2022 Recipient of the Queer African Studies Association Prize for Best Published Scholarly Essay by a Junior Scholar - Dr. Jordache Ellapen

Photo of Dr. Jordache Ellapen, 2022

Congratulation to Jordache A. Ellapen, assistant professor of Feminist Studies in Culture and Media and Women, Gender, and Sexuality Studies Program Director, who is the recipient of the Queer African Studies Association Prize for Best Published Scholarly Essay by a Junior Scholar for his article "Performing Blackness as Transgressive Erotics: African Futurities and Black Queer Sex in South African Live Art" published in Feminist Formations in 2021.

Abstract:

FAKA, the Black femme queer South African performance duo, emerged on the local art scene in 2015. FAKA is associated with a disruptive art practice informed by the abjection of the femme and gender-nonconforming subject position in a context wherein homosexuality is positioned as un-African and a Western contamination. This article specifically examines FAKA's live performances of sex as art and an autoethnographic erotic narrative in order to examine what their uses of transgressive erotics reveals about the relationship between Black queer sex and freedom in postapartheid South Africa. It argues that FAKA reorganizes Blackness as transgressive erotics as a strategy to create livable lives and pursue Black queer world-making through Black erotic freedom. FAKA generates a distinctly African aesthetic of queer futurity in which the past and the future collide in the present to articulate a future-present. FAKA's performances of Black queer sex and pleasure are critical interventions into South African sex publics.
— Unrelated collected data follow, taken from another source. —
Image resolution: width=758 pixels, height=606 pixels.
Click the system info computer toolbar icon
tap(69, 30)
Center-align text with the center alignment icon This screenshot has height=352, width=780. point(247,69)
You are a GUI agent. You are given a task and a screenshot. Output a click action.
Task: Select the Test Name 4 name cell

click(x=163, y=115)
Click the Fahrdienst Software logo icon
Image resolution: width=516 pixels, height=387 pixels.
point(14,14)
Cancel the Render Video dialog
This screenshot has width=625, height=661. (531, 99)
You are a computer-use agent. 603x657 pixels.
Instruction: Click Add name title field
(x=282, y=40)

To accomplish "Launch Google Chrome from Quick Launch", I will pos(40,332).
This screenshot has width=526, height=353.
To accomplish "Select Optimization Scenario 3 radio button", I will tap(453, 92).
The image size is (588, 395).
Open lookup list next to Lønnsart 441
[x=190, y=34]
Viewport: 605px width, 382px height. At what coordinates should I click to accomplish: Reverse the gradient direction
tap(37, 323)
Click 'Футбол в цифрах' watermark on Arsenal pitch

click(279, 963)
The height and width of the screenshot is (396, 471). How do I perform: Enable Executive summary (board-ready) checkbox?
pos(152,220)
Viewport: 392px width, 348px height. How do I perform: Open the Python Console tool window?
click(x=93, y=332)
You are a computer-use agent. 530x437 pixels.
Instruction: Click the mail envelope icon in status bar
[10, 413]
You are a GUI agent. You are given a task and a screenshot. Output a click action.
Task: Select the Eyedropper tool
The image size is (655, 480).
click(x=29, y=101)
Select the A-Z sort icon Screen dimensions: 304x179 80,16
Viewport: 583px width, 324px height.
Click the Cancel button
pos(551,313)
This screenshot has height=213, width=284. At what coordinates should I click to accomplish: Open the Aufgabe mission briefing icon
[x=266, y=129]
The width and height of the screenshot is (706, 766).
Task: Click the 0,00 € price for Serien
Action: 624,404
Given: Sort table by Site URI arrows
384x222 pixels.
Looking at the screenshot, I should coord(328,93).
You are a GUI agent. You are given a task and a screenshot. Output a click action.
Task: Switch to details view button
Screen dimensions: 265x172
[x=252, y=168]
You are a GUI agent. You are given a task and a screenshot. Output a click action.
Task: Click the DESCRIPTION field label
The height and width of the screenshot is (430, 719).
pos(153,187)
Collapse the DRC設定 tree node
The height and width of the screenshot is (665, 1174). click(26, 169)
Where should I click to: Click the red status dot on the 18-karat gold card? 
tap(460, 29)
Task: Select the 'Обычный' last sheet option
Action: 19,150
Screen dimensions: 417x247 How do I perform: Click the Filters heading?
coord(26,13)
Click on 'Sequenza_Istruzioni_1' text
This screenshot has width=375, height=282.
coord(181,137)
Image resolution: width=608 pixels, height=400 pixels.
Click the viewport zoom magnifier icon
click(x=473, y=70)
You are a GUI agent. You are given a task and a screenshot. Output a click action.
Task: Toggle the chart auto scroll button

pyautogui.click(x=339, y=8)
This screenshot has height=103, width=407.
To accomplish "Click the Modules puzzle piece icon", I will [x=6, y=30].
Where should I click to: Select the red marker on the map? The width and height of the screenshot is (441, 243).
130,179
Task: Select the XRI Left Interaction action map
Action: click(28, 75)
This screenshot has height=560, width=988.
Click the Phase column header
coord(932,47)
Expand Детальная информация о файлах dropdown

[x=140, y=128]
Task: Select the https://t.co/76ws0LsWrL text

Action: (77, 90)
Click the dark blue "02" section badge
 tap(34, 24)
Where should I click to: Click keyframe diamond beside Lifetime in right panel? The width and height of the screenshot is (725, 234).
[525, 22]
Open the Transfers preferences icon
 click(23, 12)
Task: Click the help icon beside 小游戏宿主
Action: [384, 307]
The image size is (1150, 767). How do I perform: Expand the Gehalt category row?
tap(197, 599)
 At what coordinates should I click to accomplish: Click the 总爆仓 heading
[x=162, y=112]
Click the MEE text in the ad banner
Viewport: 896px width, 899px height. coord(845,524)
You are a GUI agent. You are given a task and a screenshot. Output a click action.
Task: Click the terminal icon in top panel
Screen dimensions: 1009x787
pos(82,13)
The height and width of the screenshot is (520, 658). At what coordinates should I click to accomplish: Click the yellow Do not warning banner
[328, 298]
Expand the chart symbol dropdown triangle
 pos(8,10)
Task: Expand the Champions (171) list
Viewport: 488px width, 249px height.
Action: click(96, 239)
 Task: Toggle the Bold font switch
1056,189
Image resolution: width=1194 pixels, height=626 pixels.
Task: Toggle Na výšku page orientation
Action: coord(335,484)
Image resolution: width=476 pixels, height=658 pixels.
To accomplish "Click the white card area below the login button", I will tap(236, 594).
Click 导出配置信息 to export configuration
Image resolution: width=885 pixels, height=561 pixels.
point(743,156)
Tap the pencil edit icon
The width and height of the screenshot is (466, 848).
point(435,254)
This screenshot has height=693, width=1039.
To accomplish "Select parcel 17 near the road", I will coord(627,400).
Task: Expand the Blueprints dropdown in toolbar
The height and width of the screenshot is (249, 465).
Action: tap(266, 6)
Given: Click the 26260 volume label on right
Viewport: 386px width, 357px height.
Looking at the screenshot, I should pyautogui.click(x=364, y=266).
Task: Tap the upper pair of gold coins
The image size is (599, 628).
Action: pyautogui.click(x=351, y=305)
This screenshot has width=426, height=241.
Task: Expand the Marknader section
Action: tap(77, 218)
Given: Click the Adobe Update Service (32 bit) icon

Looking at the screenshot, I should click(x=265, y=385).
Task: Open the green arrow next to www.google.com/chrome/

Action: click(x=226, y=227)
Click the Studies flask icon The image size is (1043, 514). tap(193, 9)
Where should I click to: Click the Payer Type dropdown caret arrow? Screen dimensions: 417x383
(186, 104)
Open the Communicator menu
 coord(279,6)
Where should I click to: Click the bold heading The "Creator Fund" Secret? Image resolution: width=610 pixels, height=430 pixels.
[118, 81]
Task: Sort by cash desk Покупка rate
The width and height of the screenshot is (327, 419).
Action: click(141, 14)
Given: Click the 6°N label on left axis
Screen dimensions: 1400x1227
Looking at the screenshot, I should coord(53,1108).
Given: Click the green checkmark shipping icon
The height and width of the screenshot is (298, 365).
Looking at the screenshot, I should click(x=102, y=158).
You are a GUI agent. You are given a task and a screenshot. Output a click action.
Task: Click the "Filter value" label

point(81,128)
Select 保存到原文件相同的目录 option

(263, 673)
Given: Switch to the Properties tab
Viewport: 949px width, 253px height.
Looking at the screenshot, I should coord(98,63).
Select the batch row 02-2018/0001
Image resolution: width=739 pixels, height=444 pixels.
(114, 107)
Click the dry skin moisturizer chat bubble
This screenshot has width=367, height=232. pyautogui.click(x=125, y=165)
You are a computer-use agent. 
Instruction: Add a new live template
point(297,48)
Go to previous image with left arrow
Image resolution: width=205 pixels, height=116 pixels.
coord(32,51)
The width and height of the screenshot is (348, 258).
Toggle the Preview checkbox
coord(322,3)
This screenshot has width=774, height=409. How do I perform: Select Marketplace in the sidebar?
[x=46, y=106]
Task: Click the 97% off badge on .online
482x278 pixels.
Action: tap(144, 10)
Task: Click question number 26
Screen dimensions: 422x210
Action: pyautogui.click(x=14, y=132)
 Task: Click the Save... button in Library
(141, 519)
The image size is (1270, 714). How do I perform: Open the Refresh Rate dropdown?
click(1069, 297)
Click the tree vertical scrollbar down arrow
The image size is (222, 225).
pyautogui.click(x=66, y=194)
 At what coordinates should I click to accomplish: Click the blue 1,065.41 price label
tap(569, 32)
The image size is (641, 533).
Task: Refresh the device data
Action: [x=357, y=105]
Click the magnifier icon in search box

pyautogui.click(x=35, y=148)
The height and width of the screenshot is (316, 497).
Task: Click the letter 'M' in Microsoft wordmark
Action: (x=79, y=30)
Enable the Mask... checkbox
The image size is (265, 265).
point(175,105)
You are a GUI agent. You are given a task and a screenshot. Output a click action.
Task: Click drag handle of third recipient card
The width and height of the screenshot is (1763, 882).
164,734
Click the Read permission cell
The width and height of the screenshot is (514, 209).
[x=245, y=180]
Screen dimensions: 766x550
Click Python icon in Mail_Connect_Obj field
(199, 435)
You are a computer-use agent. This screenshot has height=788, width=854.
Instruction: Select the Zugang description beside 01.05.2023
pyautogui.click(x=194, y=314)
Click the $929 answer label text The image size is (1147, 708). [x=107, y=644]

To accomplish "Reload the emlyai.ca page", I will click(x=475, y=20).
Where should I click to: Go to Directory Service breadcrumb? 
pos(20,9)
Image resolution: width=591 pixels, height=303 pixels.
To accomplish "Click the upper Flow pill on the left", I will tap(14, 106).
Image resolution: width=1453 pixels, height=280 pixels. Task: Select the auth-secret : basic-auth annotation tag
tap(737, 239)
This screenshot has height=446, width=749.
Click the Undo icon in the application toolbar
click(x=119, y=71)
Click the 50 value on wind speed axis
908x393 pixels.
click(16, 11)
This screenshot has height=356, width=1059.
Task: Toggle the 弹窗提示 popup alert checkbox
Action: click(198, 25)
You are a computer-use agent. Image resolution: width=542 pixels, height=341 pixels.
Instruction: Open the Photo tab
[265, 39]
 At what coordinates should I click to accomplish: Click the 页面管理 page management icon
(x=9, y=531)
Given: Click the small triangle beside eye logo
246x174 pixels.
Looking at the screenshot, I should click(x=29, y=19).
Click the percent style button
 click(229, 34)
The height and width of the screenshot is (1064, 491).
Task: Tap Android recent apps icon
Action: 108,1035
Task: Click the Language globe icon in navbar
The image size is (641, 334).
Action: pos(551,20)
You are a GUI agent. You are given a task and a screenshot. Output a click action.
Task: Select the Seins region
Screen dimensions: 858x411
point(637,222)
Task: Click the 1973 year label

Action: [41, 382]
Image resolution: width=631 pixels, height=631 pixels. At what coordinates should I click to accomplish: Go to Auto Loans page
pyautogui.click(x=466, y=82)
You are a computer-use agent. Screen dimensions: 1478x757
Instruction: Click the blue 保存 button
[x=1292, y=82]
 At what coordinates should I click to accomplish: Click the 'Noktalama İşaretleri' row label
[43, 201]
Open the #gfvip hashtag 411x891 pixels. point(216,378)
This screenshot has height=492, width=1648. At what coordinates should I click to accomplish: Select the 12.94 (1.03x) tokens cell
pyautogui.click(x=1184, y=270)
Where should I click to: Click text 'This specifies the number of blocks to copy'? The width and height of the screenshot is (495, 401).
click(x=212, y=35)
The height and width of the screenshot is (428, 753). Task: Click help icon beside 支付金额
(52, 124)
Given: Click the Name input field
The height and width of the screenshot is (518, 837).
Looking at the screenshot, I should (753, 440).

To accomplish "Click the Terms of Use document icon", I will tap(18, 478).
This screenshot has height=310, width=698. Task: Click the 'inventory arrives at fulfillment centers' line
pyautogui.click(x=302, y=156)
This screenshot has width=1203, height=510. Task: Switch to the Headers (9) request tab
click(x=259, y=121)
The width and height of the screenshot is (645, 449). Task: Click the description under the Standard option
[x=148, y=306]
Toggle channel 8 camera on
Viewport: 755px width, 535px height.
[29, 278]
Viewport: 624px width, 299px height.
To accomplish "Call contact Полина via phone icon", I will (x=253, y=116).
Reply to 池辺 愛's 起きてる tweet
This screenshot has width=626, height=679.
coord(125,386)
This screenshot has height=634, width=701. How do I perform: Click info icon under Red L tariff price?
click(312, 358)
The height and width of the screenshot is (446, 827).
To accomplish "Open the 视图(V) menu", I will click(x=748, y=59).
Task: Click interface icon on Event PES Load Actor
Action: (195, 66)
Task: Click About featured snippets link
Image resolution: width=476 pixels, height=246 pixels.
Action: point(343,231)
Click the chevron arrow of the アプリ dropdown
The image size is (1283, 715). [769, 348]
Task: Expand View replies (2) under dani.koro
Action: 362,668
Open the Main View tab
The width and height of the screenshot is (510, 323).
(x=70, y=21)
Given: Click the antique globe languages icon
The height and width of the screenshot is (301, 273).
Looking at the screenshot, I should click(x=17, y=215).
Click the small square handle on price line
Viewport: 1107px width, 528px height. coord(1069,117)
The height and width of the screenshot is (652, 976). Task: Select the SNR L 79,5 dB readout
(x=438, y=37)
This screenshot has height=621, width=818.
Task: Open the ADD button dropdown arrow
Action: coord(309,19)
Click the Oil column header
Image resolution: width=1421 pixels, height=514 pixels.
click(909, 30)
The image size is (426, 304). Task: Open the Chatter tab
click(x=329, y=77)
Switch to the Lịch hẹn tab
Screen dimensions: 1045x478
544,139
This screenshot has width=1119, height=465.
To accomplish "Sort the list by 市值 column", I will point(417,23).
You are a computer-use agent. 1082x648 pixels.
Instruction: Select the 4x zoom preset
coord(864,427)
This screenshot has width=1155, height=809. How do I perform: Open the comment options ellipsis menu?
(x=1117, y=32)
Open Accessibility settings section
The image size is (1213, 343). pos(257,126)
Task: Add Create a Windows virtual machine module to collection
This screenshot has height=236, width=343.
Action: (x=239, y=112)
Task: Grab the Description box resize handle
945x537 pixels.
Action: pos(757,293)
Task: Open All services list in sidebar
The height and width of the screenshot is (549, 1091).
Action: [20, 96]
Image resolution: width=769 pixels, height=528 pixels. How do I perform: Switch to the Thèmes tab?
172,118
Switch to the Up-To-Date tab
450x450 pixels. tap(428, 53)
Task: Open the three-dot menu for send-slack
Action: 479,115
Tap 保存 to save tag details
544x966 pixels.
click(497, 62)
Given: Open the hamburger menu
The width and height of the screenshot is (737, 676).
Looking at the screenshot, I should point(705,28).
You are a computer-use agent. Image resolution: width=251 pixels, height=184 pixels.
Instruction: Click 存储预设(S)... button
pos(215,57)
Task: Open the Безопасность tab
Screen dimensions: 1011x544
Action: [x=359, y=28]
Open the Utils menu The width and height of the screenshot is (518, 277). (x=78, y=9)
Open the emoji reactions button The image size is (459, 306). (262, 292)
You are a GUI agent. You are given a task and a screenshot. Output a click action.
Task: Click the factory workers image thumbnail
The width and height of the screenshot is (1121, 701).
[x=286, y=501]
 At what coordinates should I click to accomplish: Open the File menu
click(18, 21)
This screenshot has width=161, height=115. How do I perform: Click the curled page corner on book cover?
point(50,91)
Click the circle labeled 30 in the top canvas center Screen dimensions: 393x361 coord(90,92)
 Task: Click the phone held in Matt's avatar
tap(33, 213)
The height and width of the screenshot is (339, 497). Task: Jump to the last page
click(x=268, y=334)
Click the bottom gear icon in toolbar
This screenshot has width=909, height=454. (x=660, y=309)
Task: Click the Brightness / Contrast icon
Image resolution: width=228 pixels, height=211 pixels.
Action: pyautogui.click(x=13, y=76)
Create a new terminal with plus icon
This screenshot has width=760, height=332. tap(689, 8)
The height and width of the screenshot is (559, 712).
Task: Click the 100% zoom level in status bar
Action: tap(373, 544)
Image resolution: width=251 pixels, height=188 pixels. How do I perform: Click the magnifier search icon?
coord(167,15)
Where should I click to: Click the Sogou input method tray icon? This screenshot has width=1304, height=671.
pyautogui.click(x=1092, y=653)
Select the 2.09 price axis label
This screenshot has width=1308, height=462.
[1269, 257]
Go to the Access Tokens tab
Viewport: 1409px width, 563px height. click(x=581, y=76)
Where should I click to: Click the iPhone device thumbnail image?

This article draws on African diaspora and Indigenous feminist and queer theorists to understand their uses of transgressive erotics as a strategy to engage in radical work on South African pasts, presents, and futures.

The article can be read here: https://muse.jhu.edu/article/802392

This prize is awarded for the best scholarly essays published in the field of queer African studies in the previous calendar year by an untenured scholar who is not a graduate student.